Your assignment:
Repeat the records below line by line, exactly, finishing on the line that contains "oliviero rainaldi (85, 1255)".

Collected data

=== Begin Enclosure ===

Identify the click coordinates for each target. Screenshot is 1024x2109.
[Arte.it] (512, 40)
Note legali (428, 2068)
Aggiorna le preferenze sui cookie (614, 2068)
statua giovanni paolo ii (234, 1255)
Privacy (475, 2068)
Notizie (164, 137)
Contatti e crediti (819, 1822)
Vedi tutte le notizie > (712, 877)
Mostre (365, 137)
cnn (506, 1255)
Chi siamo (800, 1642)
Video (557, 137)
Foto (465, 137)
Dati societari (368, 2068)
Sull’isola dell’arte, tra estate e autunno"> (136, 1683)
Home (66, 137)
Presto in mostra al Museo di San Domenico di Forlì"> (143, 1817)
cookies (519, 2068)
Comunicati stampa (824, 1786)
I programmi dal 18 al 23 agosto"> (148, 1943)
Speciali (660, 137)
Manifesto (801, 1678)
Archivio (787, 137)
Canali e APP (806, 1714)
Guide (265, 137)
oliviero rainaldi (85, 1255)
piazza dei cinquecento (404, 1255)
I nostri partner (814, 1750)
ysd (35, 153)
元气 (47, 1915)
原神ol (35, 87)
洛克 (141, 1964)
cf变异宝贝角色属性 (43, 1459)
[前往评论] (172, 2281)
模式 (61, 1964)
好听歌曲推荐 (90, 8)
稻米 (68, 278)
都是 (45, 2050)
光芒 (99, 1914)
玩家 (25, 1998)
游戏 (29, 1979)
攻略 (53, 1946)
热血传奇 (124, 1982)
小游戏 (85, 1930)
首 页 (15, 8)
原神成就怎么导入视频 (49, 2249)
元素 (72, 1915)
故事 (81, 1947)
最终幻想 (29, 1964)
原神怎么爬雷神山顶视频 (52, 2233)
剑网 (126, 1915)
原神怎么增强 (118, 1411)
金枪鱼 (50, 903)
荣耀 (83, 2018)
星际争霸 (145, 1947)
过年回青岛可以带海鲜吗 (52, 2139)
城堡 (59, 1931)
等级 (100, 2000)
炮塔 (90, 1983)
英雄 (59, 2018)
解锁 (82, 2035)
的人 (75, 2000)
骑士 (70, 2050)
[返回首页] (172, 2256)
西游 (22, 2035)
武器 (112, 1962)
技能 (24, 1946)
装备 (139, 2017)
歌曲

=== End Enclosure ===

Result for this exercise:
Identify the click coordinates for each target. Screenshot is 1024x2109.
[Arte.it] (512, 40)
Note legali (428, 2068)
Aggiorna le preferenze sui cookie (614, 2068)
statua giovanni paolo ii (234, 1255)
Privacy (475, 2068)
Notizie (164, 137)
Contatti e crediti (819, 1822)
Vedi tutte le notizie > (712, 877)
Mostre (365, 137)
cnn (506, 1255)
Chi siamo (800, 1642)
Video (557, 137)
Foto (465, 137)
Dati societari (368, 2068)
Sull’isola dell’arte, tra estate e autunno"> (136, 1683)
Home (66, 137)
Presto in mostra al Museo di San Domenico di Forlì"> (143, 1817)
cookies (519, 2068)
Comunicati stampa (824, 1786)
I programmi dal 18 al 23 agosto"> (148, 1943)
Speciali (660, 137)
Manifesto (801, 1678)
Archivio (787, 137)
Canali e APP (806, 1714)
Guide (265, 137)
oliviero rainaldi (85, 1255)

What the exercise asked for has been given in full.